=== DIRECTIONS ===
Repeat the records exactly as given. Do not include the pictures.

[[ DATA FOR THE TASK, beginning ]]

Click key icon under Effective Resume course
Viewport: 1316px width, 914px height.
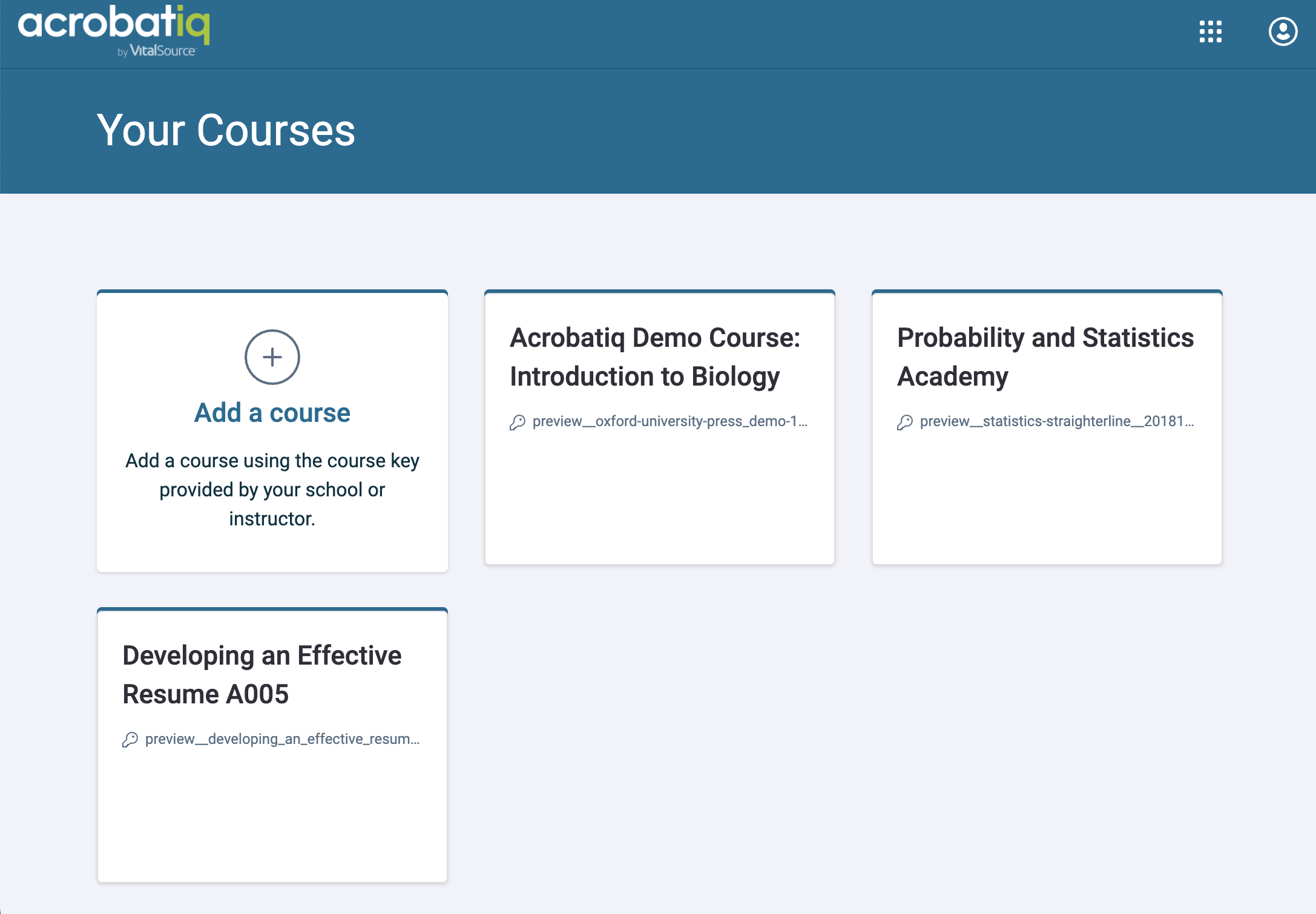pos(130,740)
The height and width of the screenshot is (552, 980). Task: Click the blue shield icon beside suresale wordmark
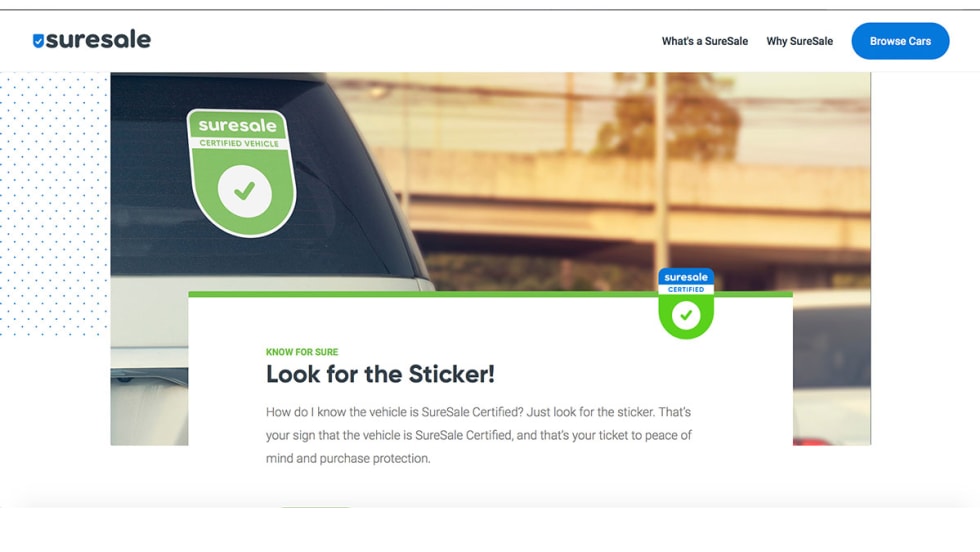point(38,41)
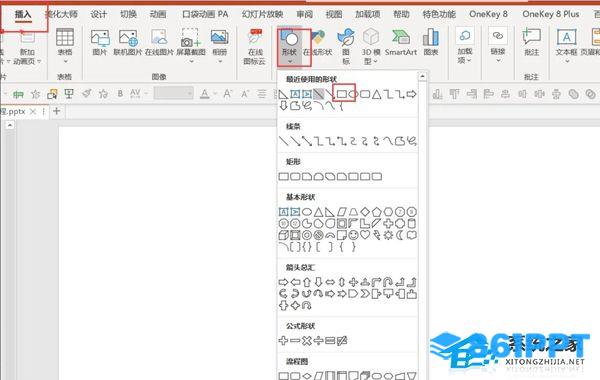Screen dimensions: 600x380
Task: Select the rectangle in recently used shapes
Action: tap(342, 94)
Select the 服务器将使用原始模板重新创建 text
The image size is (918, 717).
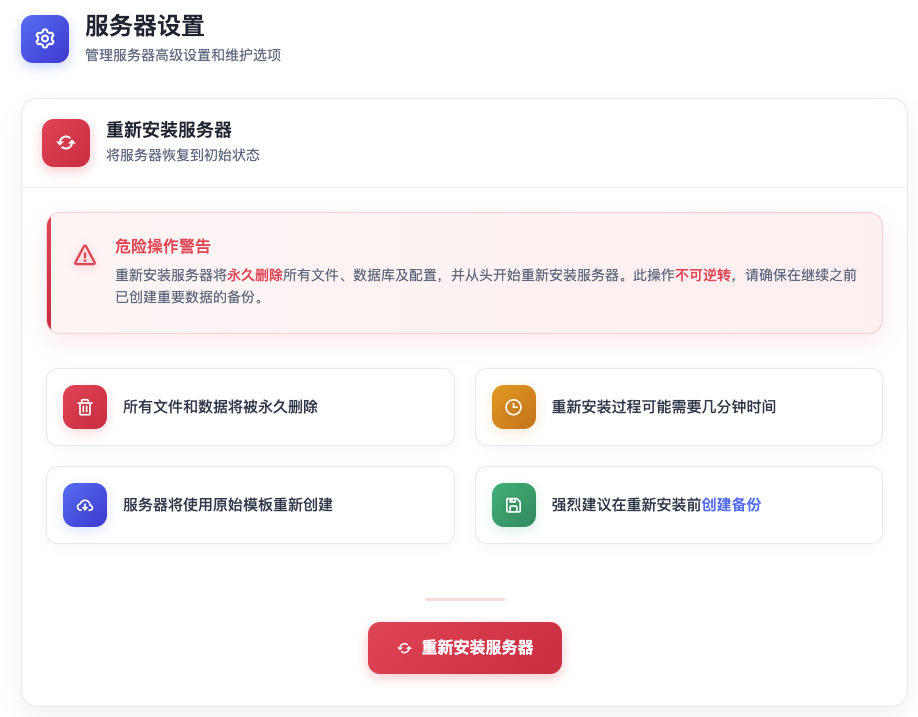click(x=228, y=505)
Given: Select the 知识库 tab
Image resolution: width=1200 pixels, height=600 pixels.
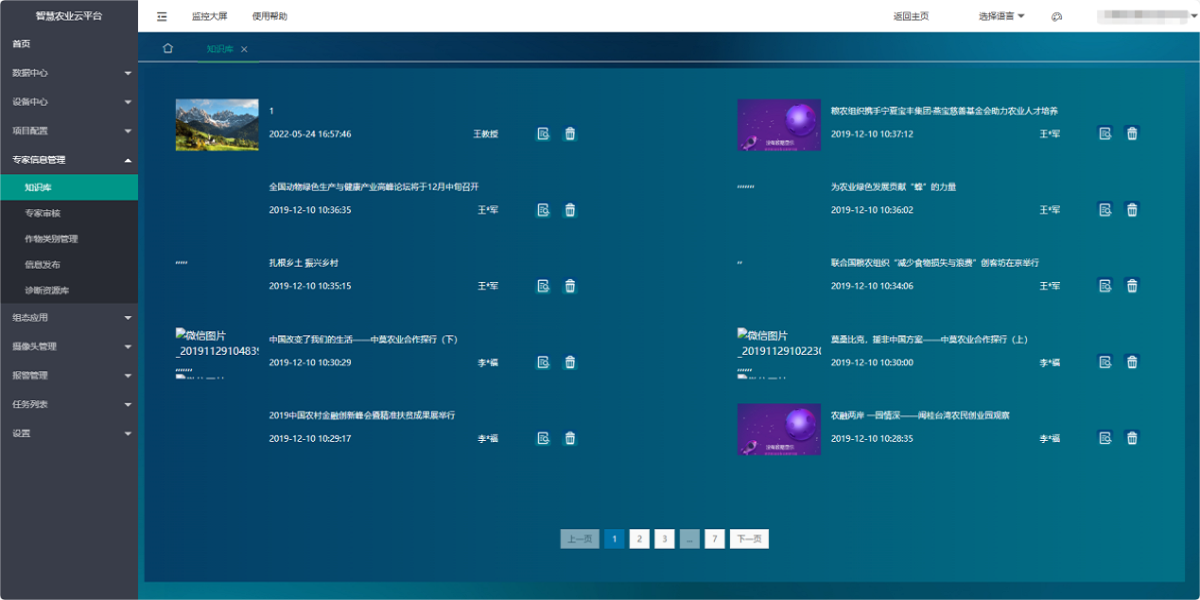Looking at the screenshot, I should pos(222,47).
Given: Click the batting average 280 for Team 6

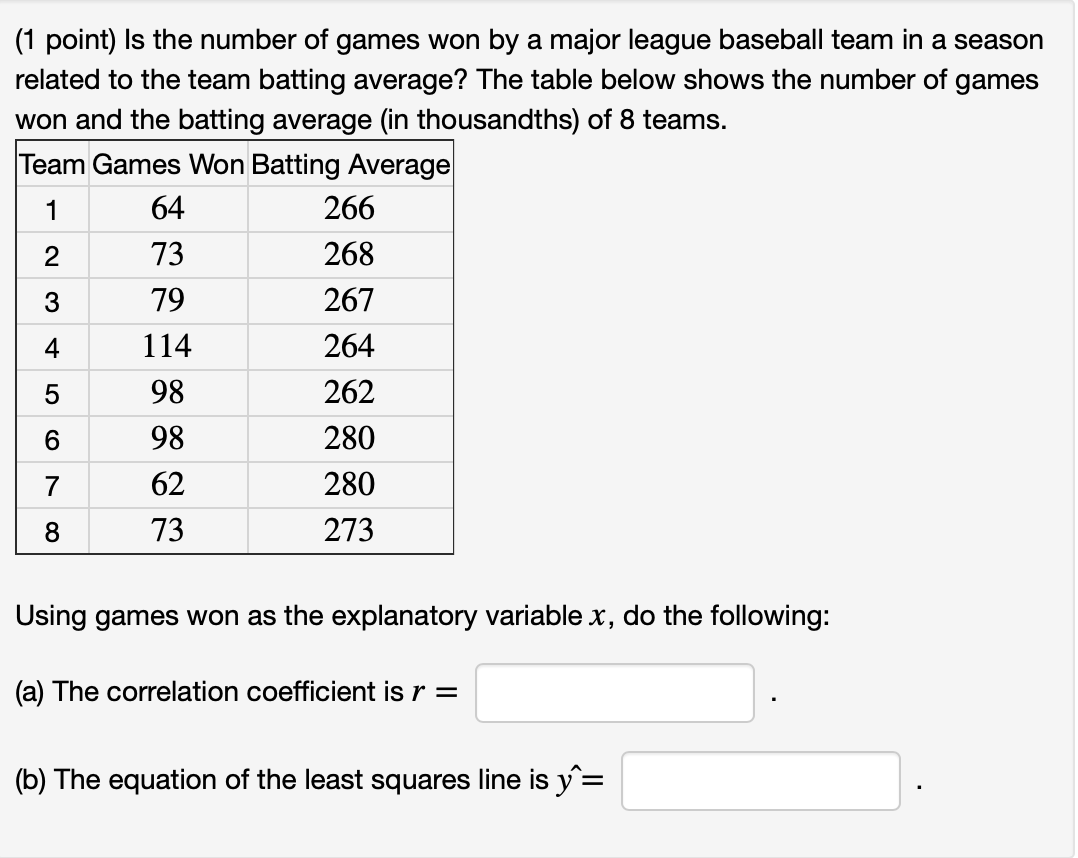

[[ DATA FOR THE TASK, end ]]

=== EXERCISE ANSWER ===
Click key icon under Effective Resume course
Viewport: 1316px width, 914px height.
pos(130,740)
The height and width of the screenshot is (552, 980). Task: Click the blue shield icon beside suresale wordmark
point(38,41)
Screen dimensions: 600x380
Task: Select the rectangle in recently used shapes
Action: tap(342, 94)
Select the 服务器将使用原始模板重新创建 text
The image size is (918, 717).
click(x=228, y=505)
Given: Select the 知识库 tab
Image resolution: width=1200 pixels, height=600 pixels.
Looking at the screenshot, I should pos(222,47).
Given: Click the batting average 280 for Team 6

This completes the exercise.